This code was created by Neil Currie ([email protected] | [email protected]) with thanks to Guy Wells for providing QA.
FOCUS is a web tool that helps schools compare pupil achievement with other, similar schools. It uses data like English as an Additional Language (EAL), deprivation (SIMD), free meal uptake and school roll size. The goal is to avoid unfair comparisons, like between schools in very rich and very poor areas, and instead focus on schools with similar challenges. Schools then form networks of their peer schools, and can then share ideas and best practice and improve results together.
https://www.ceg.org.uk/focus.shtml
In 2024, the data team were approached to review the methodology and re-run the comparisons for Glasgow. The comparison file will then be loaded into the FOCUS tool. We were then asked to expand the tool to include all schools in the Glasgow City Region. This repo stores the code, methods, and documents for the project, making it easy to update and collaborate on in the future.
In the November 2024 run, this repo included the following local authorities:
- East Dunbartonshire
- East Renfrewshire
- Glasgow
- Inverclyde
- North Lanarkshire
- Renfrewshire
- South Lanarkshire
- West Dunbartonshire
However, it could easily be expanded to other local authorities by simply adding xlsx to the data folder in the same format (more on that later).
Put simply it:
- Compares primary and secondary schools across multiple local authorities.
- Ranks similar schools using a custom distance calculation algorithm. See the section on Similarity Calculations below.
- Exports detailed comparison tables in both .xlsx and .csv formats with a specified number of comparison schools
- Generates within-local-authority and across-authority comparisons.
The outputs of this project are loaded into the FOCUS schools tool.
The repository is hosted on the openglasgow
GitHub account and is publicly available.
- Clone the repository:
From the terminal, navigate to the folder where you would like to host the
project and create a folder called focusschools
. You then want to navigate to
this new folder.
For me this looks like:
cd Developer
mkdir focusschools
cd focusschools
Now you want to clone the git repo into here.
git clone https://github.com/openglasgow/focusschools.git
- Setup your data folder and files
Create a folder for your data files to be stored in. This should be adjacent to
the repo you cloned, so, from same folder, in my case that would be
/Developer/focusschools/
. If you've just cloned the repo you are already here.
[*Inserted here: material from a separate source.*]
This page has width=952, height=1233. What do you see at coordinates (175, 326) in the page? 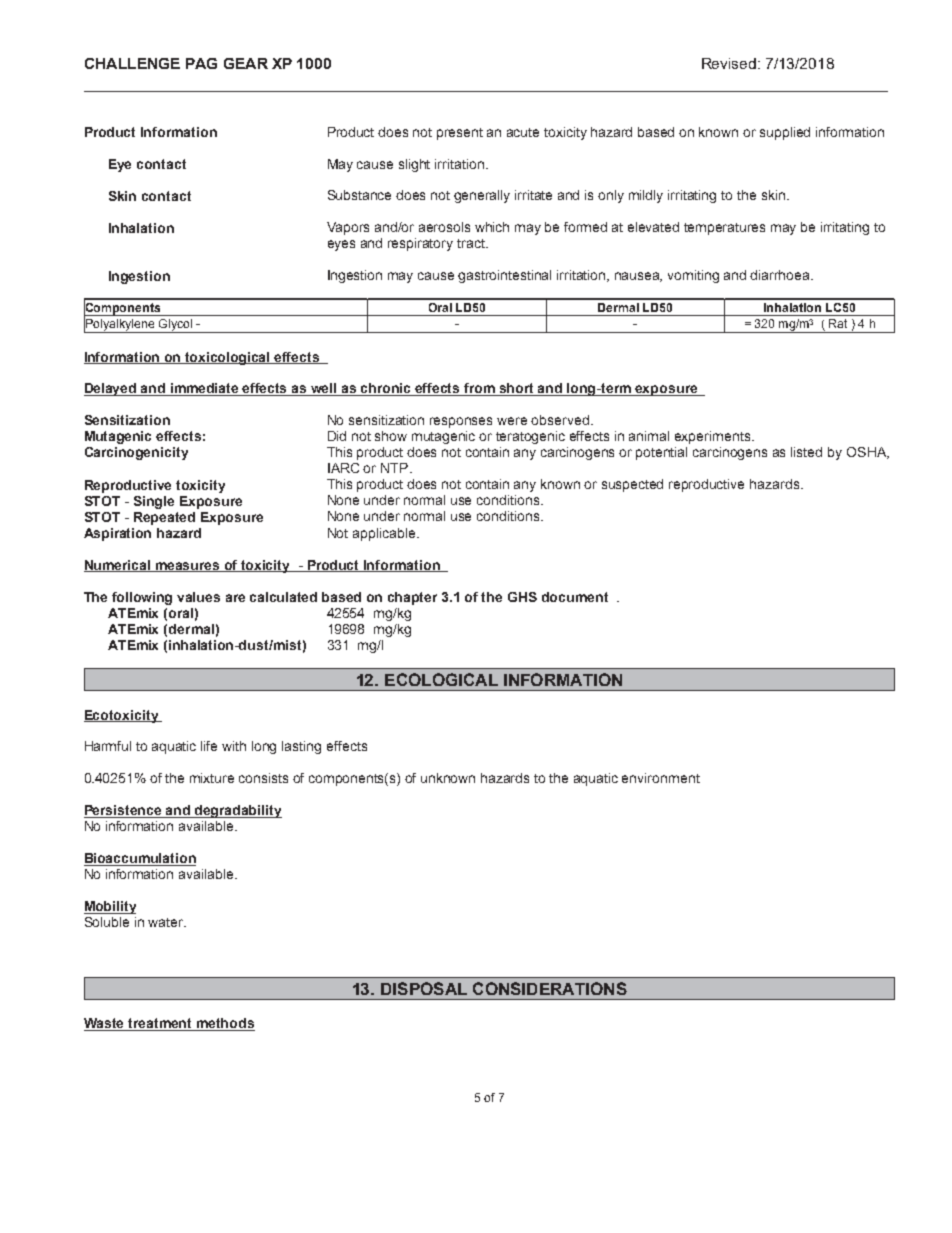
I see `Glycol` at bounding box center [175, 326].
You can do it manually or from the terminal. Run:
mkdir data
Now add in your data files. You'll end up with a structure like the below.
/Developer/focusschools/
├── data/
├── Glasgow_input.xlsx
├── North Lanarkshire_input.xlsx
└── [Other Local Authority Data]
├── focusschools/
├── .gitignore
├── focusschools.Rproj
├── functions/
├── README.md
├── run.R
└── [Other Project Files]
Naming your data files in the form "Local Authority Name_input.xlsx" is very important. Without the "_input.xlsx" the code will not work.
The structure of the data is also important - see Input Data Requirements below.
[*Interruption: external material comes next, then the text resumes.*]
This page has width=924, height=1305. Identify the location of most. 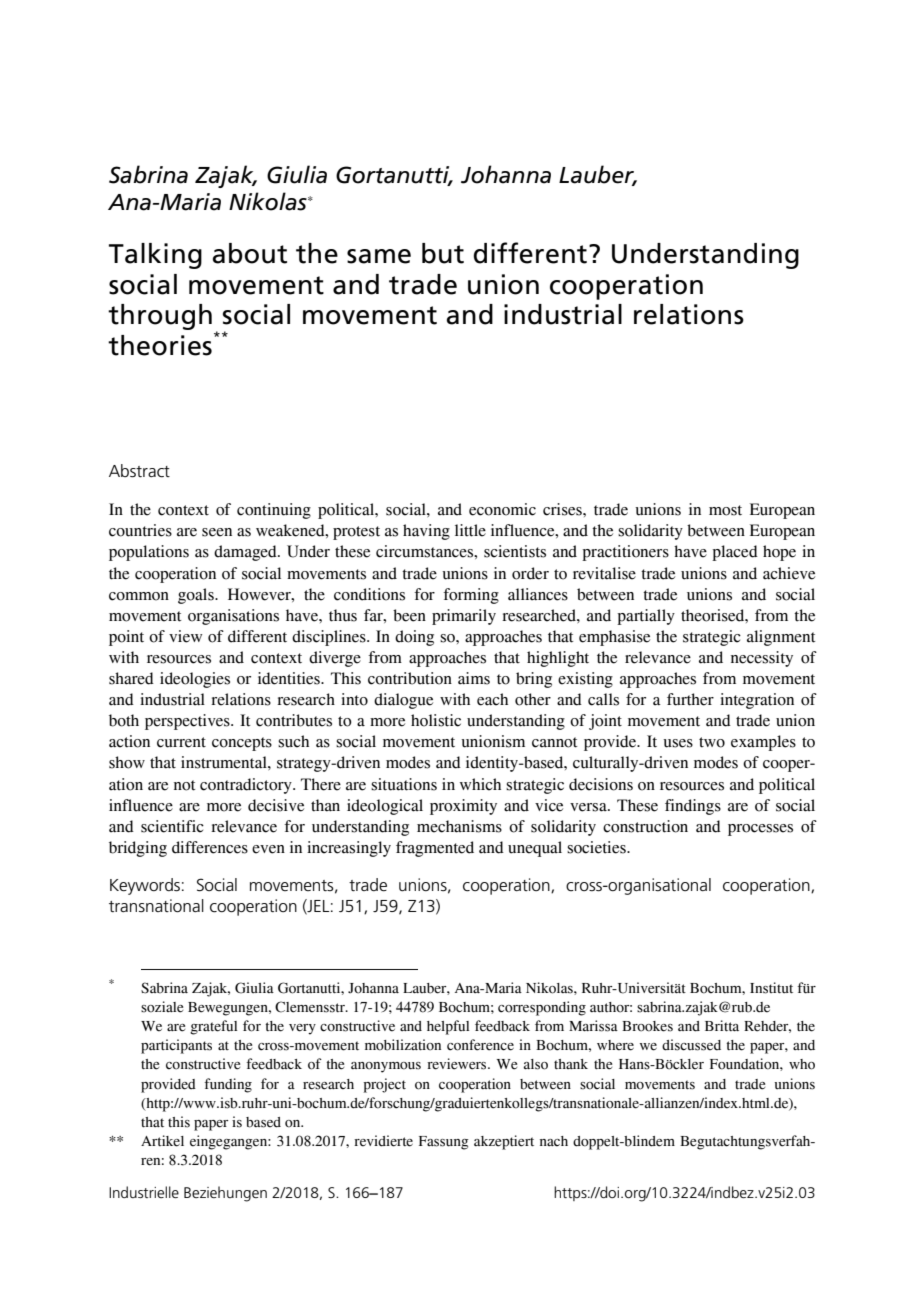
(725, 510).
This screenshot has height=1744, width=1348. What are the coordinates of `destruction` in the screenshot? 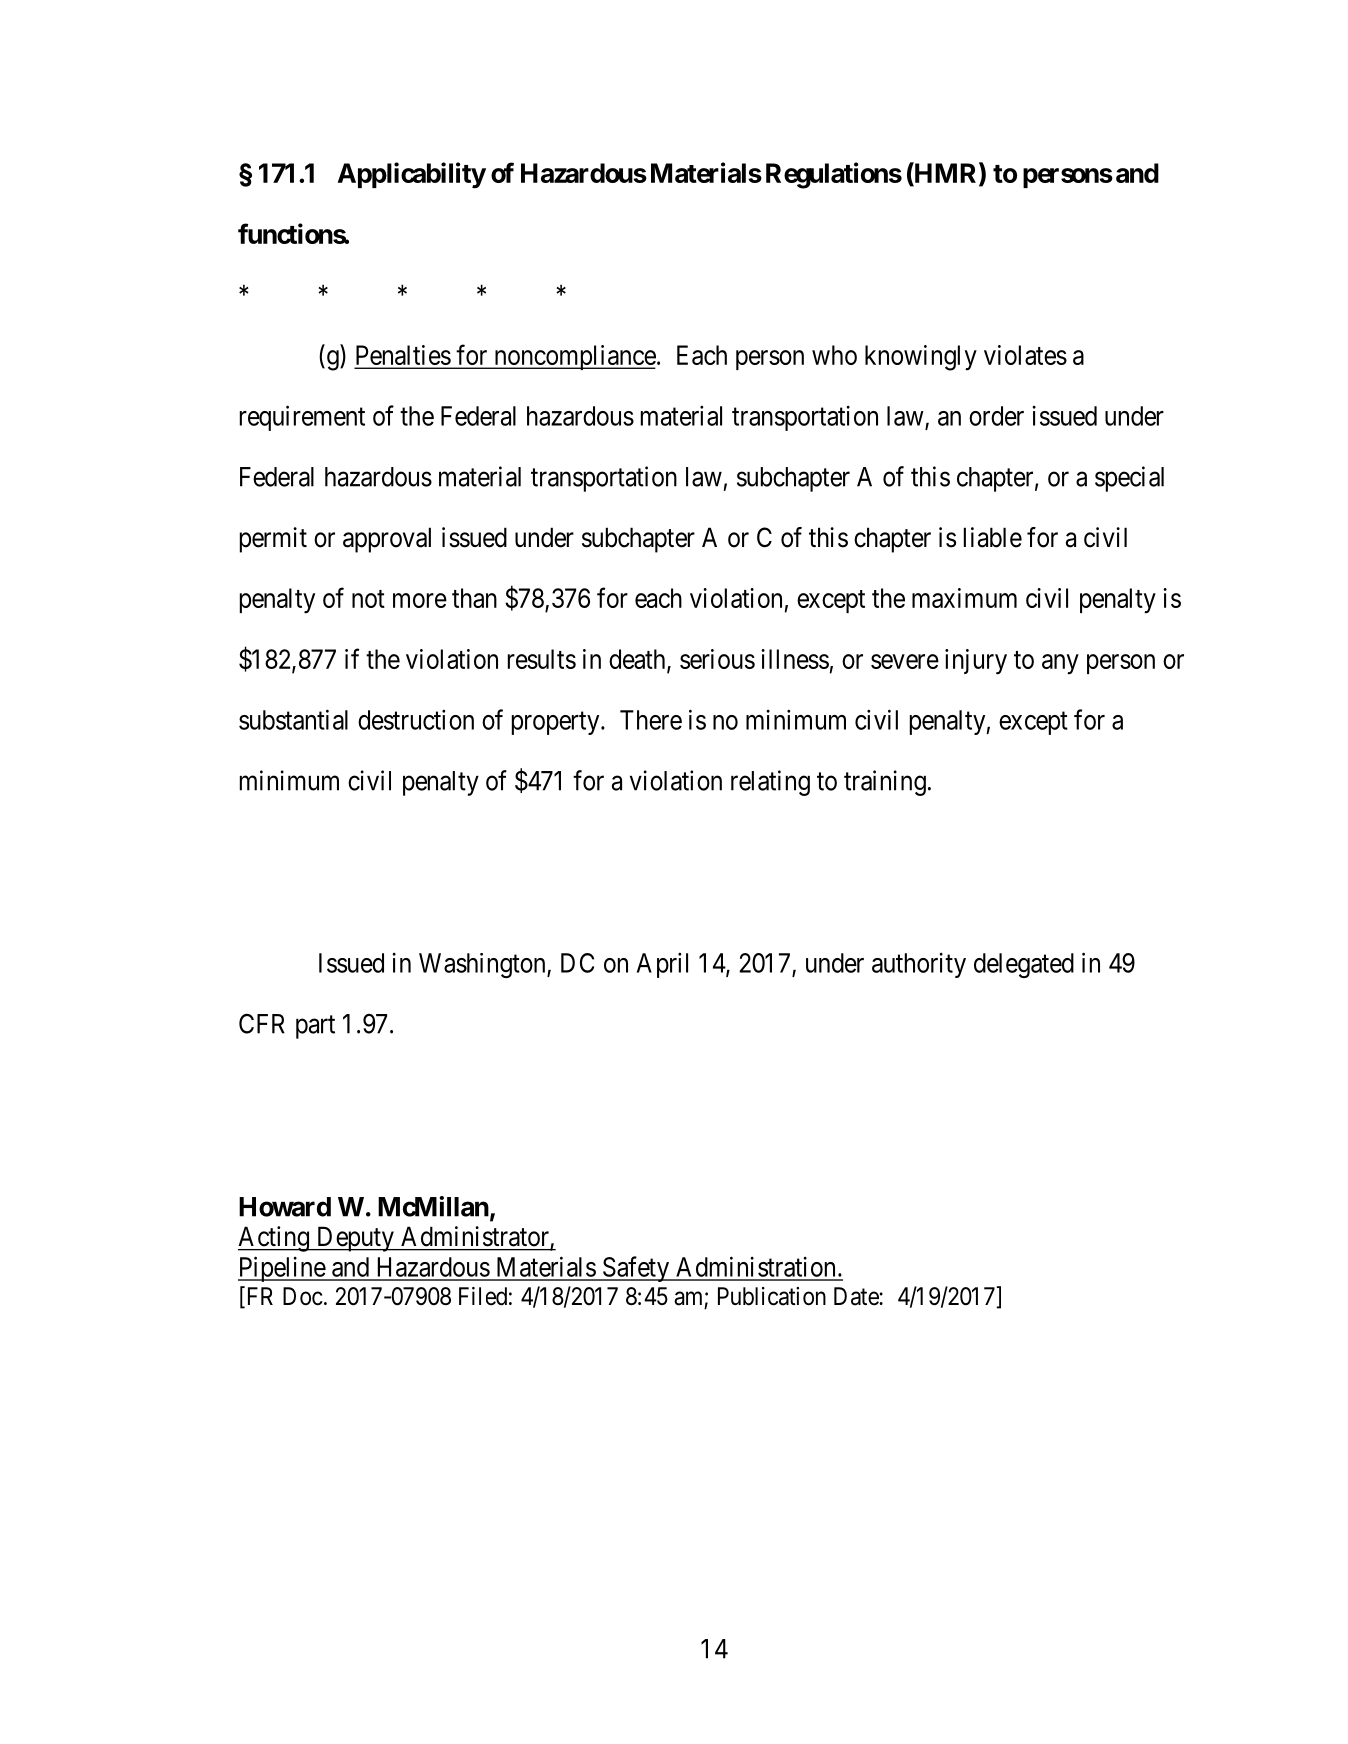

- Set Up the R Environment with renv
To ensure the project uses the correct package versions, we use renv for dependency management.
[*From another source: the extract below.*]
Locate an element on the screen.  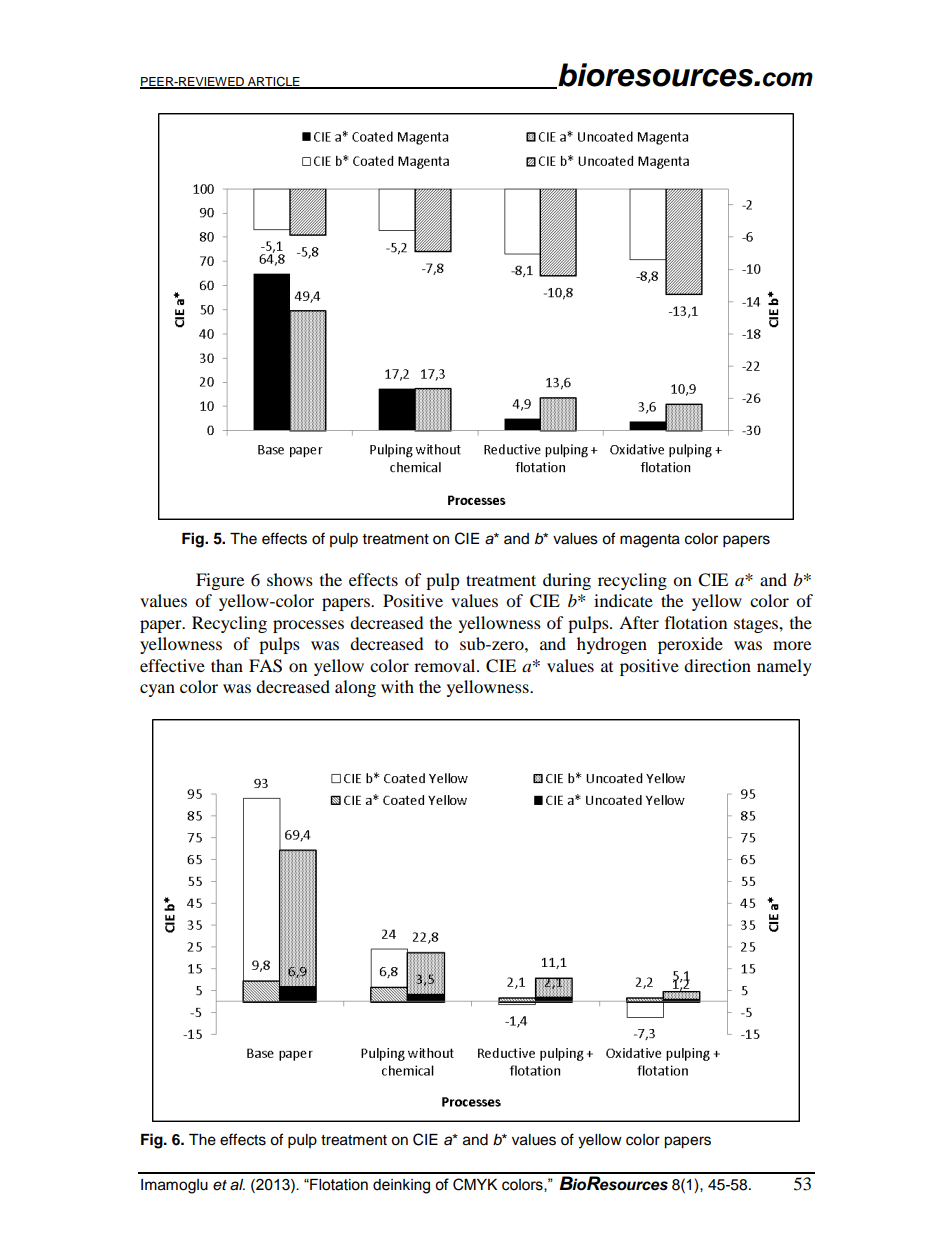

Open the R Studio project file focusschools.Rproj. If not already installed, install the renv package on to your machine:
install.packages("renv")
Now, still with the project opened in RStudio (open focusschools.Rproj), run the following command in the R console to restore the environment. This will ensure the correct versions of all the packages used are all available to this project only. It won't affect any other packages you have installed.
renv::restore()
This will install all the packages required for the project, using the versions specified in the renv.lock file.
Note: The first time you run this, it may take some time as it installs all the necessary packages.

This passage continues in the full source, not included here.